Loyalty. Retailers are not using loyalty programmes as well as they might and the result is that customers are dissatisfied with them based on a low level of perceived value and ease of use. In fact, shoppers are willing to support the programmes in overwhelming numbers, as they have a high degree of interest in them: 75% of shoppers belong to up to 10 schemes across industries and 92% belong to at least one. 62% of shoppers across industries believe being a member of a loyalty scheme is beneficial, yet only 26% of shoppers believe retailers have compelling programmes. Compared to other industries, retailers are not making the most of the opportunities of loyalty programmes by not recognising shoppers based on their status (76%). Schemes in the airline industry, for example, influence 84% of customers to engage with the brand. These findings expose the gap between what retailers are offering and what is required to encourage shopper loyalty. Every retailer should have a plan in place to increase these metrics.
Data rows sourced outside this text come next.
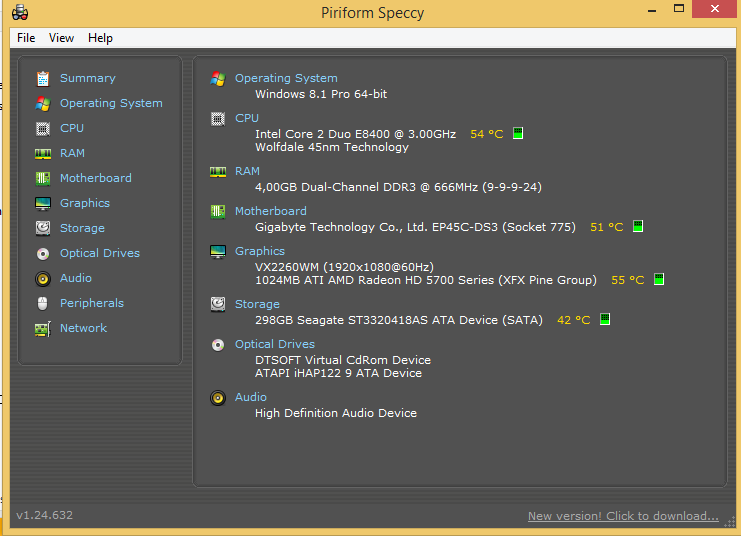741x536 pixels.
Task: Select the RAM stick icon in sidebar
Action: [43, 154]
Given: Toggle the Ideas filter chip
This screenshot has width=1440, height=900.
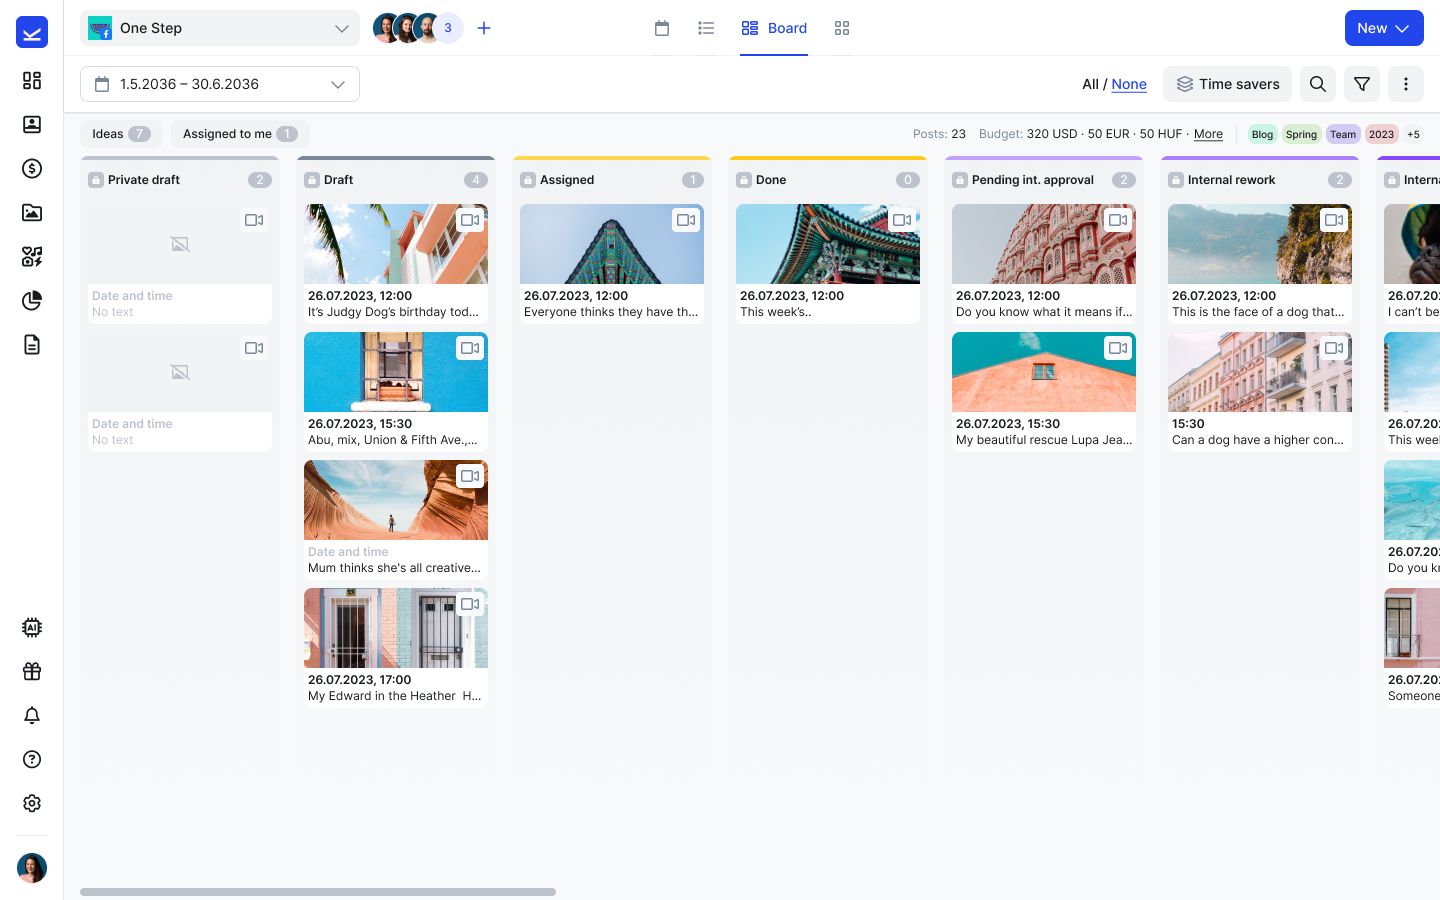Looking at the screenshot, I should (x=121, y=134).
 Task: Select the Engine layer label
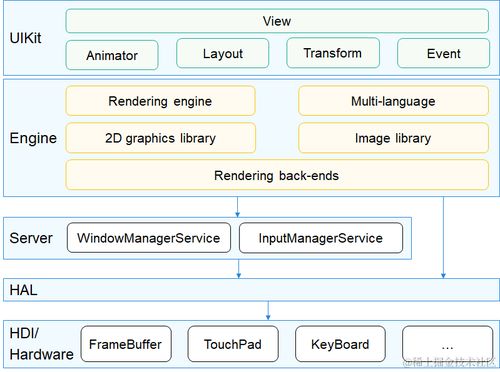coord(33,138)
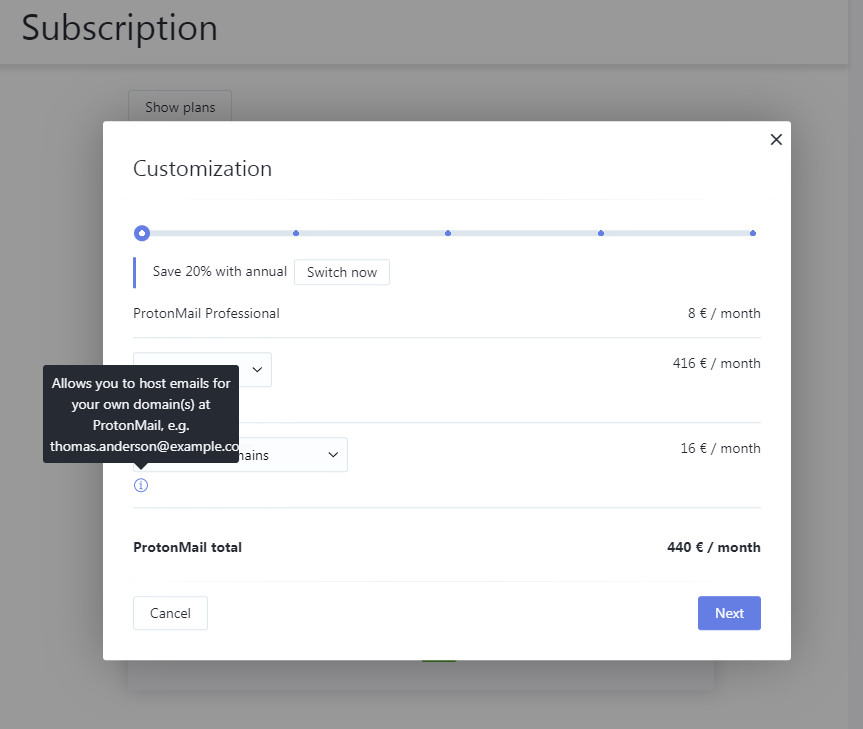Viewport: 863px width, 729px height.
Task: Click the 440 € per month total price
Action: point(713,547)
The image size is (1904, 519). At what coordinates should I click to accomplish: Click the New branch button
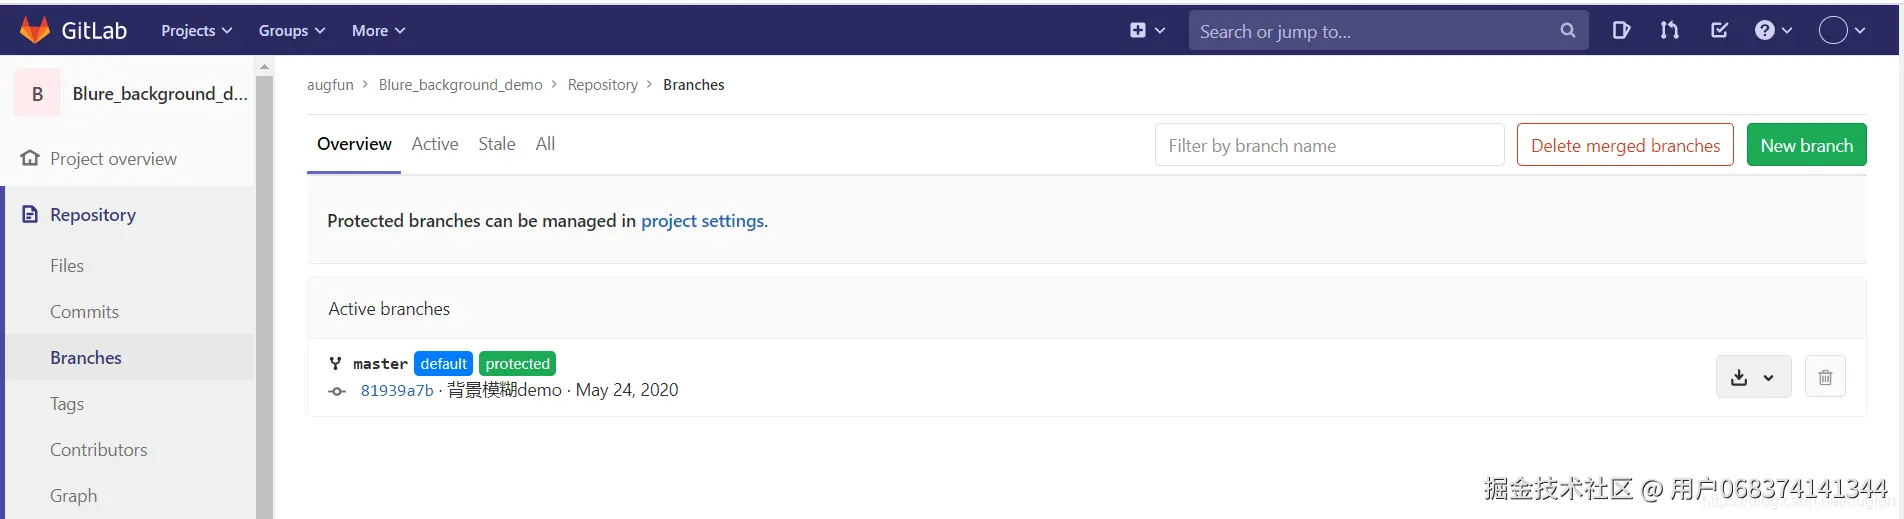1806,145
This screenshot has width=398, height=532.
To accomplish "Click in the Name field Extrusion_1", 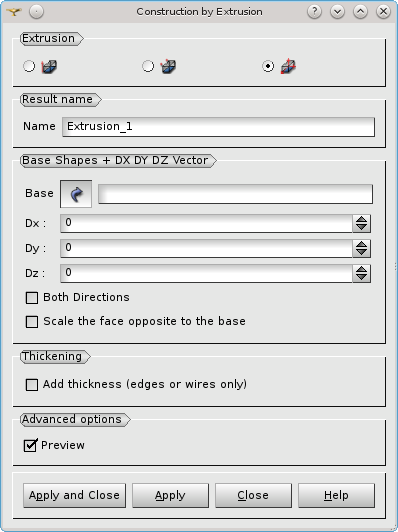I will pyautogui.click(x=219, y=127).
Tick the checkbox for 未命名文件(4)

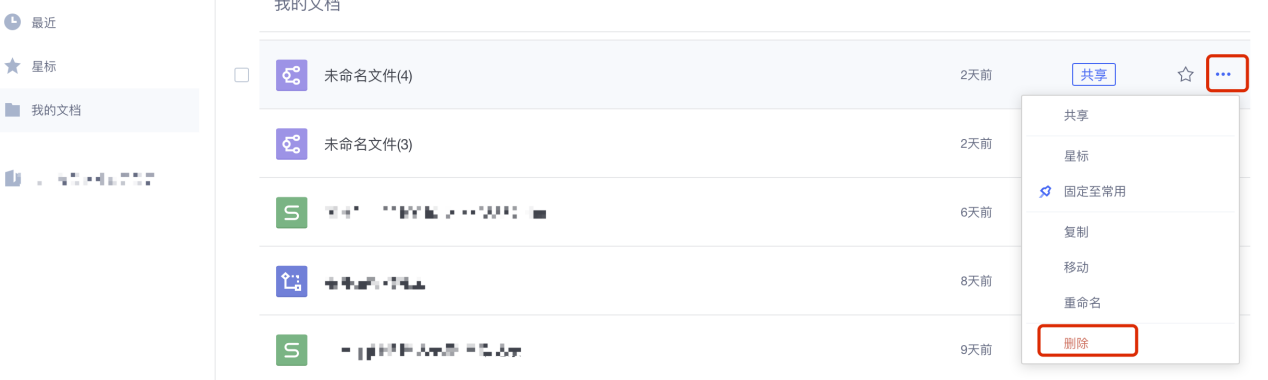point(241,75)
Digital shopping. Shoppers look for a robust digital shopping experience with clear preferences for convenience, consistency, product value, data security and relevant engagement. When making online purchases shoppers want ease of finding information (72%), ease of returning products (71%), fast and easy checkout (66%), and consistent cross-channel experiences (55%). In fact, 63% of shoppers say they prefer self-service capabilities. This is an interesting insight that could point to a future where retailers are advised to support a host of self-service capabilities in stores. Mobile coupons have become increasingly popular due to their convenience and 28% say they are more likely to use a mobile coupon than a traditional coupon. However, relatively few retailers offer mobile coupons today.

The fifth annual RIS/Cognizant Shopper Experience Study is a comprehensive way for retailers to see and understand their customers with greater clarity. As with earlier studies we wanted the respondent pool to mirror the prime shopper population, especially in such key areas as gender, age, and income. This was achieved through a total respondent pool of 5,311 global shoppers who were polled in May, 2014.